A Cura (The Cure – 1995)
* O texto contém spoilers, então recomendo que seja lido após a sessão.
O filme, dirigido por Peter Horton, é um dos mais tocantes que passavam na Sessão da Tarde dos anos 90.
Na trama, um menino, no amanhecer ensolarado de sua vida, por causa de uma transfusão, contrai o vírus da imunodeficiência humana. O seu vizinho, alguns anos mais velho, é a única pessoa que não o enxerga como algo a ser evitado, o único que, mesmo sem compreender a doença, percebe a beleza da rosa sem olhar para os espinhos.
É interessante a forma como o roteiro trabalha a antítese de conduta entre as mães dos meninos. A mãe do mais velho, uma mulher fútil, grosseira, deixa-o sempre sozinho, e, sem pestanejar, debocha cruelmente do ex-marido na frente do filho, porém, como todos os hipócritas, faz questão de desligar o videogame dele, afirmando que aquela violência fará mal.
O ato equivocado de projetar as falhas pessoais, colocando a culpa no entretenimento, na necessária válvula de escape, algo que ocorre ainda hoje, estimulado por profissionais irresponsáveis que vão a programas televisivos sensacionalistas.
A mulher é incapaz de olhar para o filho na mesa de jantar, detalhe que a câmera evidencia, enquanto folheia seu jornal. Ela chega a exigir que o filho invente uma desculpa, caso o vizinho o convide para brincar em sua casa.
Uma adulta estúpida, com a responsabilidade de educar uma criança madura e emocionalmente inteligente; como é salientado subliminarmente no roteiro, um caso clássico de parentalidade irresponsável. Em contrapartida, a mãe do menino doente, vivida impecavelmente por Annabella Sciorra, é brincalhona e despojada, sempre se jogando no chão para participar das brincadeiras do filho.

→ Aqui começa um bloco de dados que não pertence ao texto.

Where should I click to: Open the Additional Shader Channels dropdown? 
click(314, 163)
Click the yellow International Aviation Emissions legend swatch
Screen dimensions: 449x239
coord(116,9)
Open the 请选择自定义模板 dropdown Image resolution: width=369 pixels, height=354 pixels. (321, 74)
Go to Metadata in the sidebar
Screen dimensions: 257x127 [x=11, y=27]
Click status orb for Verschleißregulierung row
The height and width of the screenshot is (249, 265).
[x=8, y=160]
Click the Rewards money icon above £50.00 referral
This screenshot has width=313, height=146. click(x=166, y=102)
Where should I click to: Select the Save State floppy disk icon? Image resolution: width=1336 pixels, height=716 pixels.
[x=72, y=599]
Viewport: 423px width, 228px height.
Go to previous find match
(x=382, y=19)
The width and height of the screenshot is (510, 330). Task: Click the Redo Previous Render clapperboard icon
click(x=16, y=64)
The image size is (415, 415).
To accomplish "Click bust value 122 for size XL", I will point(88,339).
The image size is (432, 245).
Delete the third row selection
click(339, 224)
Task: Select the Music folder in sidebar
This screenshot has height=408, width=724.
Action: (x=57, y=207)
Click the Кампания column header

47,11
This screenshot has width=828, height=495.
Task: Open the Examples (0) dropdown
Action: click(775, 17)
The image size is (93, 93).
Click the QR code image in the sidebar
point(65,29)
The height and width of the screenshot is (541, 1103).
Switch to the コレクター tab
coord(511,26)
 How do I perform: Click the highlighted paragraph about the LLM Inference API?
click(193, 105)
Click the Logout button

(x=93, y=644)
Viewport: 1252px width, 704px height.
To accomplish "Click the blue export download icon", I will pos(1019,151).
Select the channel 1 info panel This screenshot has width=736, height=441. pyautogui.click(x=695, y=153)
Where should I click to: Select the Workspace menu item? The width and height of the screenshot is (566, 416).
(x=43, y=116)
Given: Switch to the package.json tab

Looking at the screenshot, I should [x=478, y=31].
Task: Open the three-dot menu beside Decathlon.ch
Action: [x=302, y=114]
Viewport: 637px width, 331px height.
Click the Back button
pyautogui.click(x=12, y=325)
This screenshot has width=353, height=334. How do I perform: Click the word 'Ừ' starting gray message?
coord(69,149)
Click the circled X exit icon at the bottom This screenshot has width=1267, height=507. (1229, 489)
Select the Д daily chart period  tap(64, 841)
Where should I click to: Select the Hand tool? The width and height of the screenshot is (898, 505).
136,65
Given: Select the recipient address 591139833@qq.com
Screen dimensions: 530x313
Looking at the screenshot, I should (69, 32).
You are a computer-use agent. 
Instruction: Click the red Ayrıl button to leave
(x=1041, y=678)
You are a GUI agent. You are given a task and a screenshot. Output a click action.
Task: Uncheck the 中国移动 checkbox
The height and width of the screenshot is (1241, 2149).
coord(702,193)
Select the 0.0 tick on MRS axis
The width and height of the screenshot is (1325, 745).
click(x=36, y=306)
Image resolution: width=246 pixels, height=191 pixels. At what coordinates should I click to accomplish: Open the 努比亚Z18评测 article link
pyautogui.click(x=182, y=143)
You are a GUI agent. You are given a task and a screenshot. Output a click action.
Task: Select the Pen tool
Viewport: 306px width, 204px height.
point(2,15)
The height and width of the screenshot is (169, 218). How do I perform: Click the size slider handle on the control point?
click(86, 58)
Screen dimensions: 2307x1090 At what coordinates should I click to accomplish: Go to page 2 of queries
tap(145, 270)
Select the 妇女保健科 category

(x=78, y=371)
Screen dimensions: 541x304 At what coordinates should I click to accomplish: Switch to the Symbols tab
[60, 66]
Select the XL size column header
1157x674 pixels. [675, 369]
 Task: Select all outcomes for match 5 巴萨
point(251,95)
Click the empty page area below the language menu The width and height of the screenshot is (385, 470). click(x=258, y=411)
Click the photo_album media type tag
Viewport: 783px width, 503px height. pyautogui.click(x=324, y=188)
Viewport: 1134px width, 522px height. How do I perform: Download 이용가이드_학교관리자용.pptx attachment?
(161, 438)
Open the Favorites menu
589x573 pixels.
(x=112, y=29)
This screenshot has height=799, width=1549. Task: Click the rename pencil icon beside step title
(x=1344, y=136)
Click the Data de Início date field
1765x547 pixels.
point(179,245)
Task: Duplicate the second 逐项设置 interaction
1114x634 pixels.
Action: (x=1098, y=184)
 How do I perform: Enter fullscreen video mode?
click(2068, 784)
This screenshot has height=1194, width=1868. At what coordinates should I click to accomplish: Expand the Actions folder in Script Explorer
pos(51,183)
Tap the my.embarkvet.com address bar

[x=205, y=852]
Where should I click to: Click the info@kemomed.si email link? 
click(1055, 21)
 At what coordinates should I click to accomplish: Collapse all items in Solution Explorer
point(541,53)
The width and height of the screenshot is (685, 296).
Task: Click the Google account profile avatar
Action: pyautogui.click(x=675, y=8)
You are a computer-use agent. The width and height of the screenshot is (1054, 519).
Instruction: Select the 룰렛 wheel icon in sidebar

Eu gosto especialmente de uma cena, em que o menino mais velho, conversando com o mais novo, afirma que sua avó contou que quem tem a doença vai para o inferno, evidenciando o fanatismo religioso dela.
O raciocínio do menino mais novo é fantástico: “a sua avó deve ser um gênio, porque o meu médico, que é muito inteligente, disse que ninguém sabe o que existe após o falecimento”. De forma elegante, utilizando como veículo a inocência de uma criança, o filme desfere um golpe poderoso no preconceito.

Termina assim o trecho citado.